→ Task statement
Carry on the bird photography code of ethics from the point where it stops.

David Lilly Photography Code of Ethics

Each place, plant, or animal is unique, and the risk of undermining their integrity grows with time and repeated human presence. In order to minimize these risks, the photographer must call upon his good judgment at all times. Always keep in mind that human activities (hunting, cars, communication towers, pollution, and habitat destruction) already cause enough problems for birds, and they don't need additional disturbances.

Like the ripples from a rock in a pond, respect for this code of ethics by bird photographers will influence others who frequent and use natural spaces. A vast diffusion of this code of ethics will favour a better use and healthy management of fauna habitats.

Protection of the bird and its habitat

Study the different aspects of bird behaviour and knowledge to identify the moments when it is preferable not to interfere with their life cycle. For example, avoid disturbing them when it can disrupt nutrition or reproduction.

Do not hound a bird with constant pursuit. When it flies away from you, it is because you are disturbing it. Use the proper equipment for bird photography. If the bird shows signs of stress, or if your presence prevents it from going about its normal activities, back away and use a more powerful lens, or give up.

Do not use birdcall recordings where other photographers have preceded you or will follow you.

At all times, only use recordings with restraint. Using recordings may possibly be harmful to birds during times of reproduction, or when weather conditions are difficult and they strive for survival.

A bird disrupted by a recording will often expose itself by leaving cover, and its natural vigilance towards predators can be seriously affected.

Avoid using artificial light (flash). In addition to frightening the birds, the use of a flash can cause particular harm at night, for the dazzled birds could collide against obstacles.

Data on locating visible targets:
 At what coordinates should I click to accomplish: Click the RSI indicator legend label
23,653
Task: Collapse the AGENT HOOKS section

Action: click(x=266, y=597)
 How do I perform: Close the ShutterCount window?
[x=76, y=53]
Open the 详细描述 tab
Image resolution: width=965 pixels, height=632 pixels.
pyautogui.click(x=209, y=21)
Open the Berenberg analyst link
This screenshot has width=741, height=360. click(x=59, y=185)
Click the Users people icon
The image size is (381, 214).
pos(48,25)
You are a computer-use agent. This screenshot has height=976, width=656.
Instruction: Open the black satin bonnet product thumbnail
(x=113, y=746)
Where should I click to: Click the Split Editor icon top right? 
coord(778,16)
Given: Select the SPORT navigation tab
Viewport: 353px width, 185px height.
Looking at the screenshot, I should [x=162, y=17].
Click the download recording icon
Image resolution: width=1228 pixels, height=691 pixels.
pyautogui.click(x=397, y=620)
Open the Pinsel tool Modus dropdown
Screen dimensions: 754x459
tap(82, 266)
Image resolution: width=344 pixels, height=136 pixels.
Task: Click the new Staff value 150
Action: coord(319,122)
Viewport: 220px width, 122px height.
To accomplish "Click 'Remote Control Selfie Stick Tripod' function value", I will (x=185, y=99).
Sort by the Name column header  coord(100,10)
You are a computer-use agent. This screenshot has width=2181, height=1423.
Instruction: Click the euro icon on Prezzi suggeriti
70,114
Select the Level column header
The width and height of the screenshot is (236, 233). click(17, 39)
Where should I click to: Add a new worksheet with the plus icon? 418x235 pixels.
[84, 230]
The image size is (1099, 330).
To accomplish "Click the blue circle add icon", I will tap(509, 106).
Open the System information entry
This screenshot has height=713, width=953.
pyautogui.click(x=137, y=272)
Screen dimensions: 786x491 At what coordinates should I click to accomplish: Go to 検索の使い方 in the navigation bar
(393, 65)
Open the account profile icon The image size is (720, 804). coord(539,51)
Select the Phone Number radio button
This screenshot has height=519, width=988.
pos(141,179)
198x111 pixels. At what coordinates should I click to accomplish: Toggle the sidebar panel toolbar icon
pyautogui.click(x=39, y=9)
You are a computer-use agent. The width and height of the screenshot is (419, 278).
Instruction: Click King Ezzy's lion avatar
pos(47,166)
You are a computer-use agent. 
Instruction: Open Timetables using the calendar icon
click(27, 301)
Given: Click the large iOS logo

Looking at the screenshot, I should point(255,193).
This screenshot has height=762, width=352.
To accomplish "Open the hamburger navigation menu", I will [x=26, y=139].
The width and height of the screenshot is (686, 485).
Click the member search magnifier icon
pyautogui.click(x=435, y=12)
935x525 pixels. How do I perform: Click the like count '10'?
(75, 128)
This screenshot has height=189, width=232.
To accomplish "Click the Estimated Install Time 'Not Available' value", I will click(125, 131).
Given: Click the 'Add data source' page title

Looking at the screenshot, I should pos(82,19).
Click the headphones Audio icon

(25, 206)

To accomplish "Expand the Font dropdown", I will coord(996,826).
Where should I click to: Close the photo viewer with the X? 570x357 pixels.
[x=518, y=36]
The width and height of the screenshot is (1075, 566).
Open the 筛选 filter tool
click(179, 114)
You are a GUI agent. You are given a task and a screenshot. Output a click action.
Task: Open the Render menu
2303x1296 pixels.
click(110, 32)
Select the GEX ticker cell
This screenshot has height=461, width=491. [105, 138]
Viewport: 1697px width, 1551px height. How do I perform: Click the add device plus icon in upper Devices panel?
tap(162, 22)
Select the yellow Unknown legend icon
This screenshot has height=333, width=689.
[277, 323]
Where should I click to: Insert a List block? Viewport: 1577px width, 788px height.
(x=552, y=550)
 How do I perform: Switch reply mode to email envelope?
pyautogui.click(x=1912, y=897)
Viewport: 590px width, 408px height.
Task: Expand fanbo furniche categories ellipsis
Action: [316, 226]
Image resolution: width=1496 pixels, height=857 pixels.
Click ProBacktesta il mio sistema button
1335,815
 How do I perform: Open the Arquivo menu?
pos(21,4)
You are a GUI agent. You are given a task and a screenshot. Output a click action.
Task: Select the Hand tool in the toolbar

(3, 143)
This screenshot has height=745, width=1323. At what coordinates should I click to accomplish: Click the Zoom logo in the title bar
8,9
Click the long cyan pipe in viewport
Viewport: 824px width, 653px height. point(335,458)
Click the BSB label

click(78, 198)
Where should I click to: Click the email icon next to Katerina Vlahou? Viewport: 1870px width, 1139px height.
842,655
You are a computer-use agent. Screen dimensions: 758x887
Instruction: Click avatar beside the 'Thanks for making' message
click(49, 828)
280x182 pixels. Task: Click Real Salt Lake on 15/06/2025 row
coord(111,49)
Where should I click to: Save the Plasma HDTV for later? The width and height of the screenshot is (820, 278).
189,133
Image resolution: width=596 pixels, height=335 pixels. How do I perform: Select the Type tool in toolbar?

→ Task answer
Be informed of the degree of fragility of the ecosystem you are visiting. Avoid penetrating delicate sites. Do not approach bird nests and do not damage the vegetation cover around you.
Knowing regulations and laws

When you photograph birds in parks, reserves, or interpretation centers, remain on the paths. They are intended to limit the impact of your presence.

When applicable, inform management or other authorities of your presence on the site and the object of your visit. Let them know your itinerary.

If you are photographing abroad, learn the regional laws and regulations.

Protocol and responsibility

Treat others with courtesy. Ask permission before joining other photographers who are already in the sector.

Should you notice an incorrect behaviour, inform the culprits with tact and courtesy. Many people do things that are harmful to birds without realizing it. Report reprehensible behaviour to competent authorities. Do not argue with people who will hear of nothing. Report them.

Before stepping onto private property, be sure to have proper authorization. Generally, owners are happy to oblige you.

Be a role model as a photographer and citizen. Educate others through your actions.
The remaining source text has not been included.